**Prompt**.
Everything from the line that contains "Task: Check the Contacts checkbox" to the final line of the data, both ends included, must be set down exactly, apart from the pictures.

**Information given**.

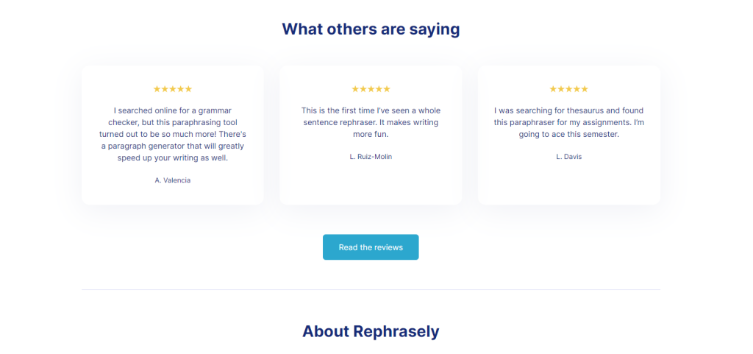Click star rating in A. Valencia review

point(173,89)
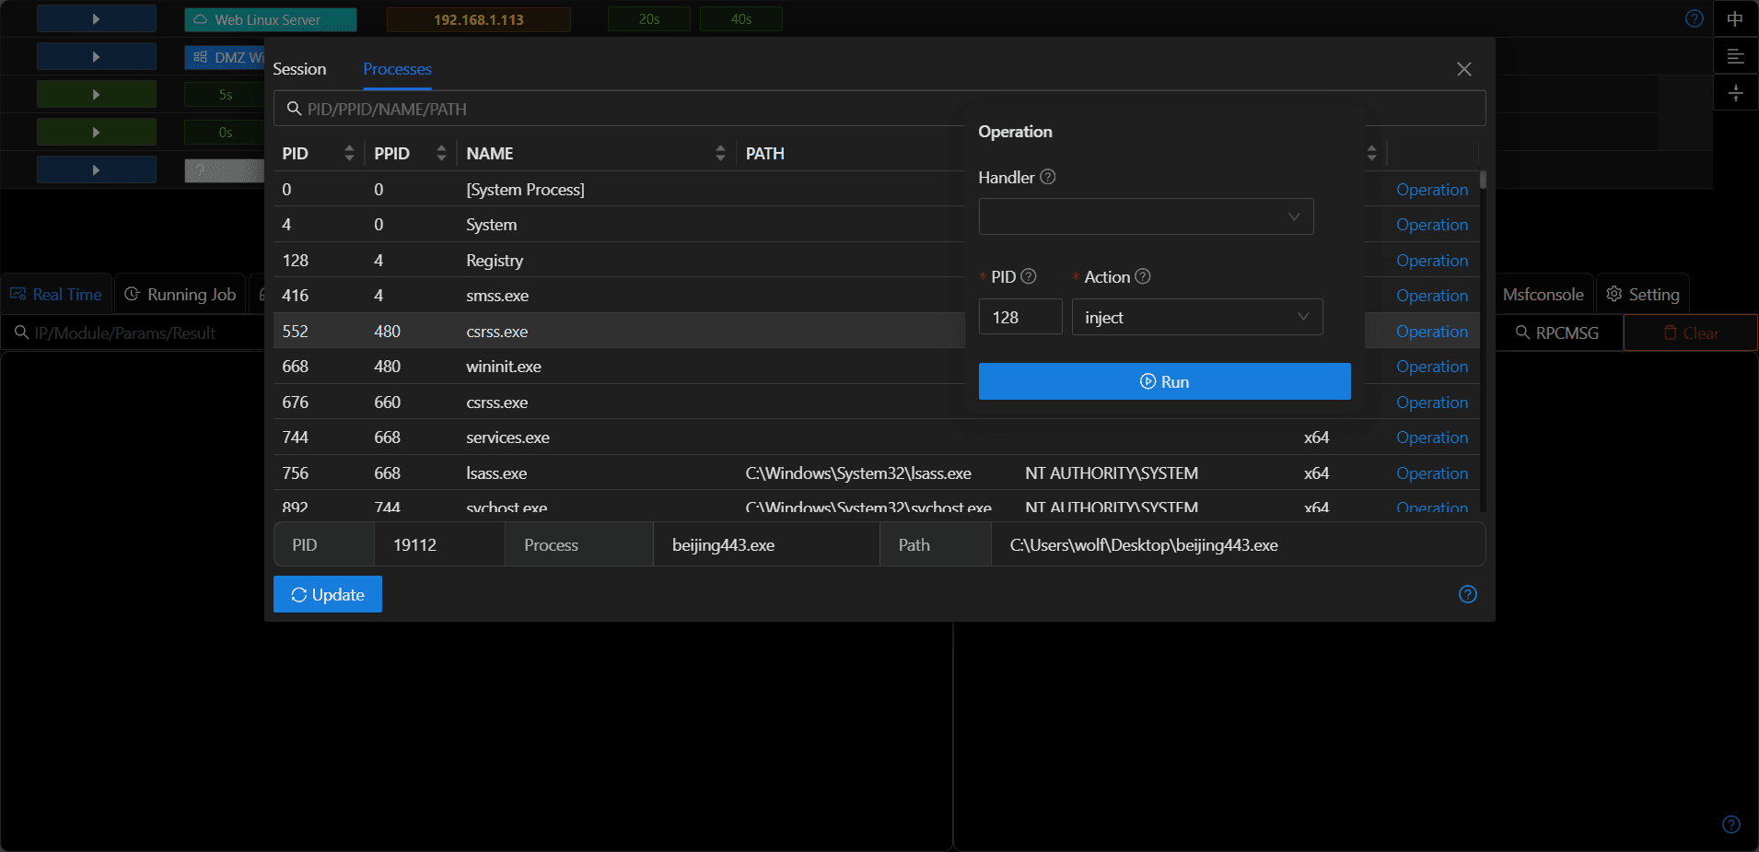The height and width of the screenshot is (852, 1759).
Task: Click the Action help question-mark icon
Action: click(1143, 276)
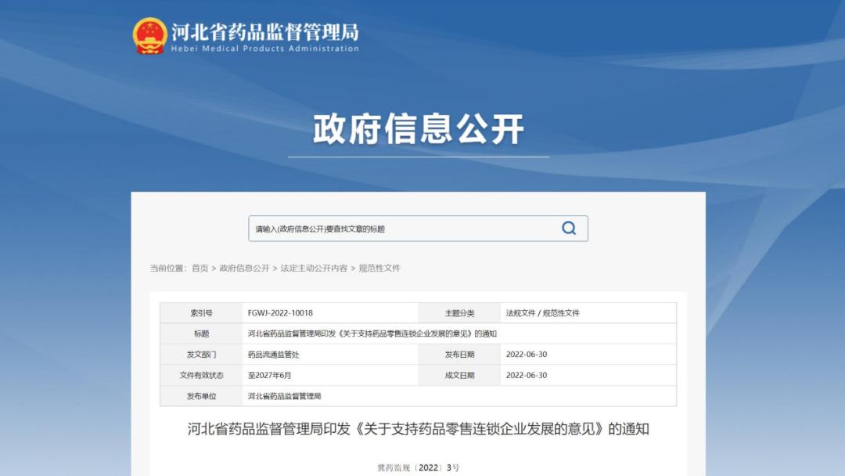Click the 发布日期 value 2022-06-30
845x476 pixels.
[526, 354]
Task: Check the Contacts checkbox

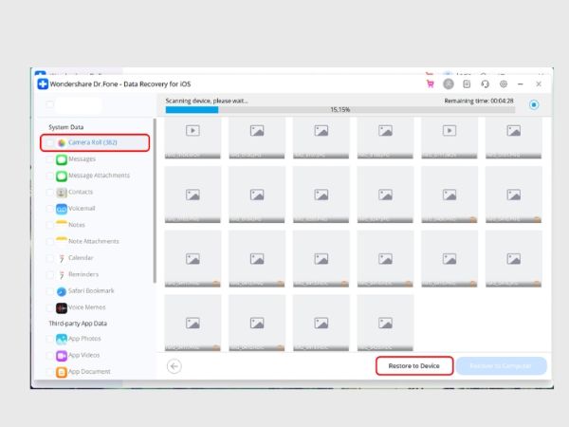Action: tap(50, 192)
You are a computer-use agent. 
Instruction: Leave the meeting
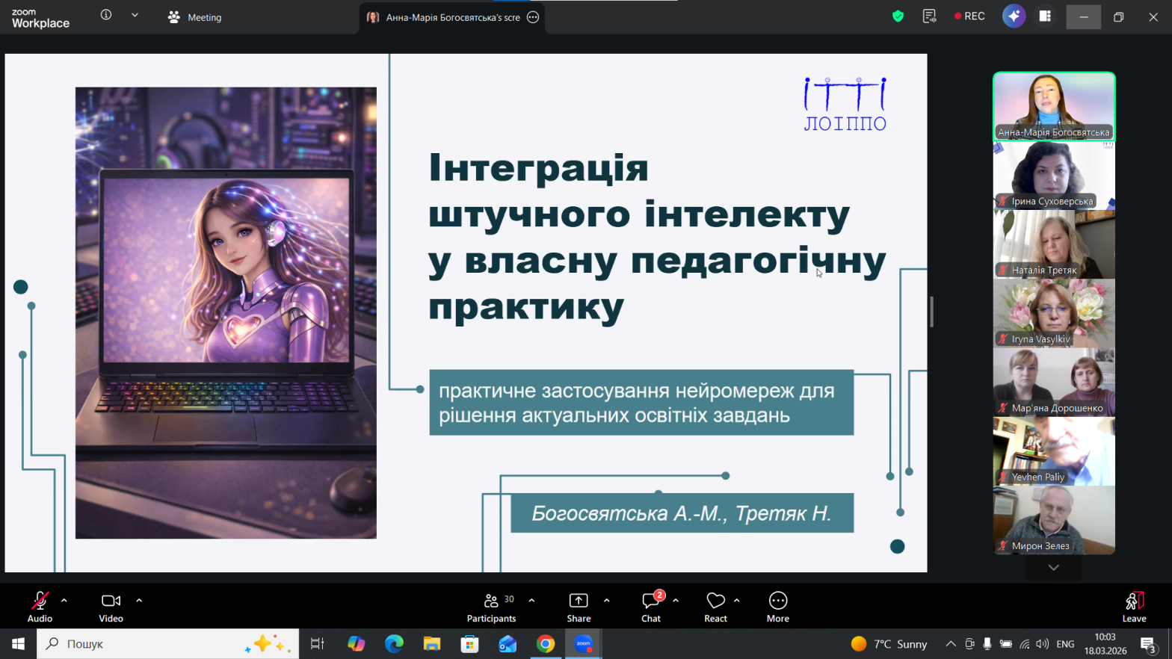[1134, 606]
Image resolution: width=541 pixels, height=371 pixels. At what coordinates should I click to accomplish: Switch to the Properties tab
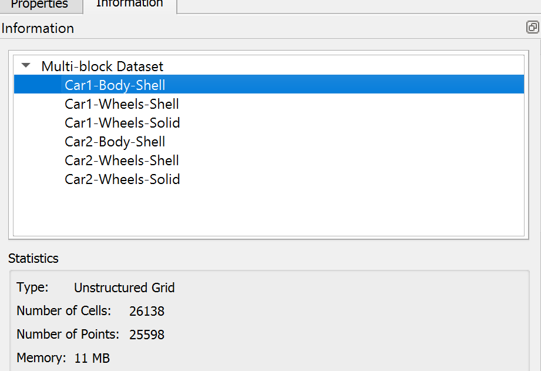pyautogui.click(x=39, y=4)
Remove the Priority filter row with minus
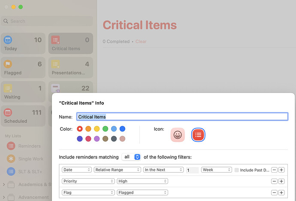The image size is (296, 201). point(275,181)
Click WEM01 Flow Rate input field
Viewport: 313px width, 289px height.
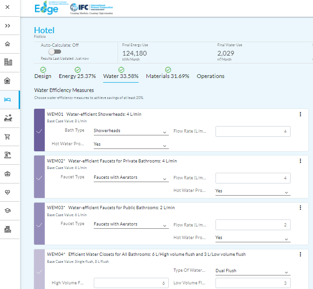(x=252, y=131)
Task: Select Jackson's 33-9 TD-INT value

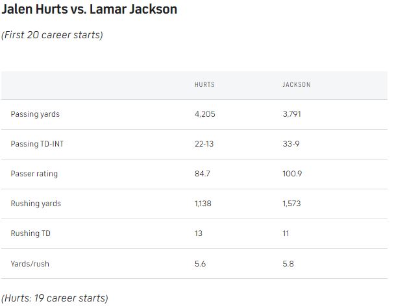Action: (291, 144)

**Exercise result**.
Task: Check the Contacts checkbox

Action: tap(50, 192)
You are a computer-use agent. 
Instruction: Leave the meeting
[1134, 606]
Image resolution: width=541 pixels, height=371 pixels. At what coordinates should I click to accomplish: Switch to the Properties tab
pyautogui.click(x=39, y=4)
Remove the Priority filter row with minus
The image size is (296, 201). point(275,181)
Click WEM01 Flow Rate input field
Viewport: 313px width, 289px height.
(x=252, y=131)
Task: Select Jackson's 33-9 TD-INT value

Action: (291, 144)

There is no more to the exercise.